### Assignment
Word for word, restate the entries below from their first line through the line that contains "تصرفات المشاهير (595, 1902)".

↓↓↓

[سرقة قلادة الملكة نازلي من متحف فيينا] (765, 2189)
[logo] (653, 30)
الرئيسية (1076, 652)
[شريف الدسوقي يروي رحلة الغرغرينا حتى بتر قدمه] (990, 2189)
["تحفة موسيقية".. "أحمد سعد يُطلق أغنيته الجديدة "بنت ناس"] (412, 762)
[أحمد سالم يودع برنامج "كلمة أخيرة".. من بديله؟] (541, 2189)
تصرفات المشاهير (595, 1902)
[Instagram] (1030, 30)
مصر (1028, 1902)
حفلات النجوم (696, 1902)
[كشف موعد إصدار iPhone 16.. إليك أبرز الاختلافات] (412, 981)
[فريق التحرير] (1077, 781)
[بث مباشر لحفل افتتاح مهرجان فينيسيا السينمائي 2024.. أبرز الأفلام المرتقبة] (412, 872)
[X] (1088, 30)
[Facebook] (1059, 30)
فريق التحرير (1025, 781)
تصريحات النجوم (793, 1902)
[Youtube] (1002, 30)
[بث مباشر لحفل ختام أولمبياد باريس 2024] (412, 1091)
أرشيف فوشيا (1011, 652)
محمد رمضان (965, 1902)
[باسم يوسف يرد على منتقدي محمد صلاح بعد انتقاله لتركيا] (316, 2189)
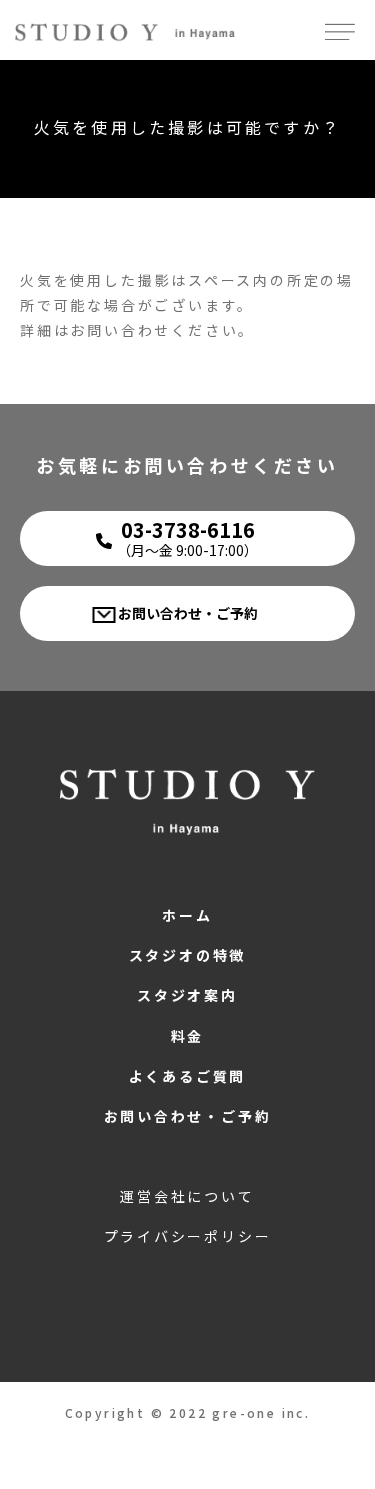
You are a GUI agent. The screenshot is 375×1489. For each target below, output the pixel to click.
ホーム (187, 915)
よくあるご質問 (188, 1076)
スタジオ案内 (187, 995)
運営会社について (187, 1196)
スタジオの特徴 (188, 955)
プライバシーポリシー (188, 1236)
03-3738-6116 (187, 537)
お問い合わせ (120, 330)
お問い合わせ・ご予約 (188, 613)
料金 (188, 1036)
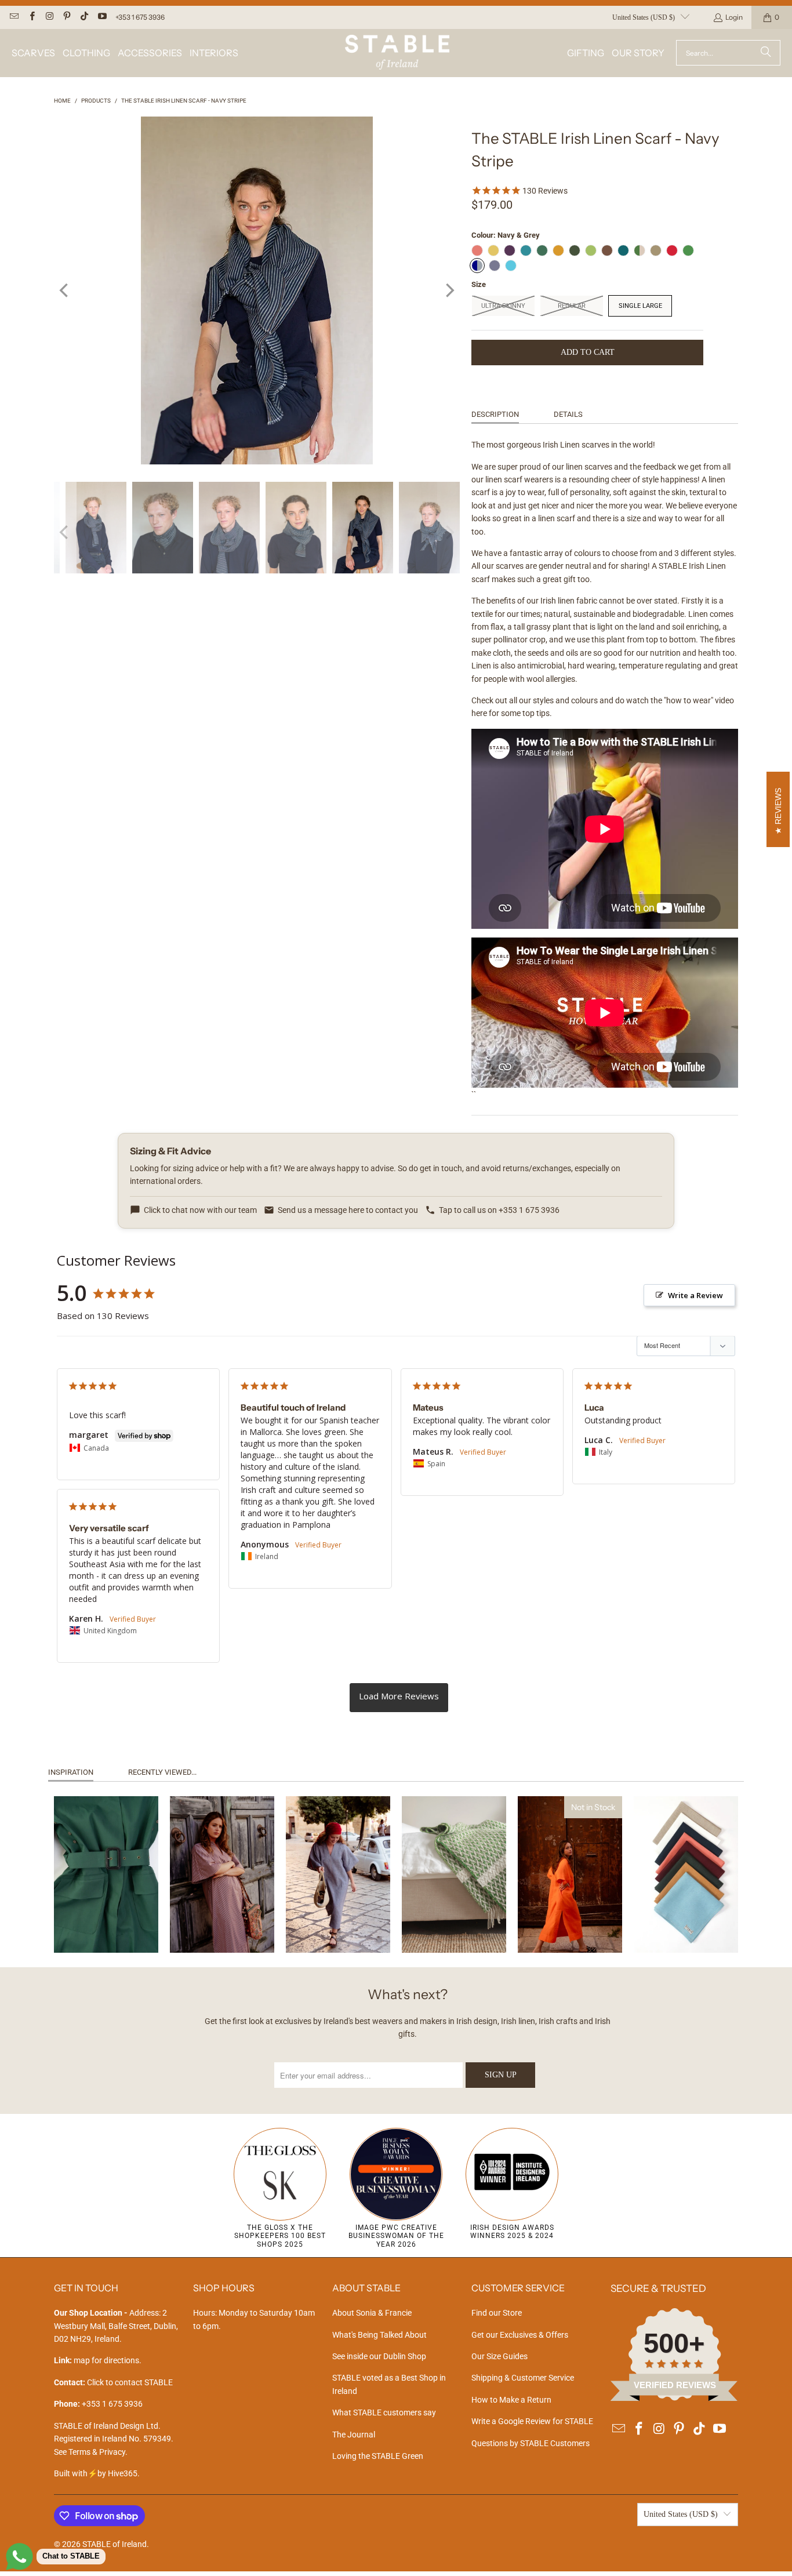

↑↑↑

### Solution to this task
[سرقة قلادة الملكة نازلي من متحف فيينا] (765, 2189)
[logo] (653, 30)
الرئيسية (1076, 652)
[شريف الدسوقي يروي رحلة الغرغرينا حتى بتر قدمه] (990, 2189)
["تحفة موسيقية".. "أحمد سعد يُطلق أغنيته الجديدة "بنت ناس"] (412, 762)
[أحمد سالم يودع برنامج "كلمة أخيرة".. من بديله؟] (541, 2189)
تصرفات المشاهير (595, 1902)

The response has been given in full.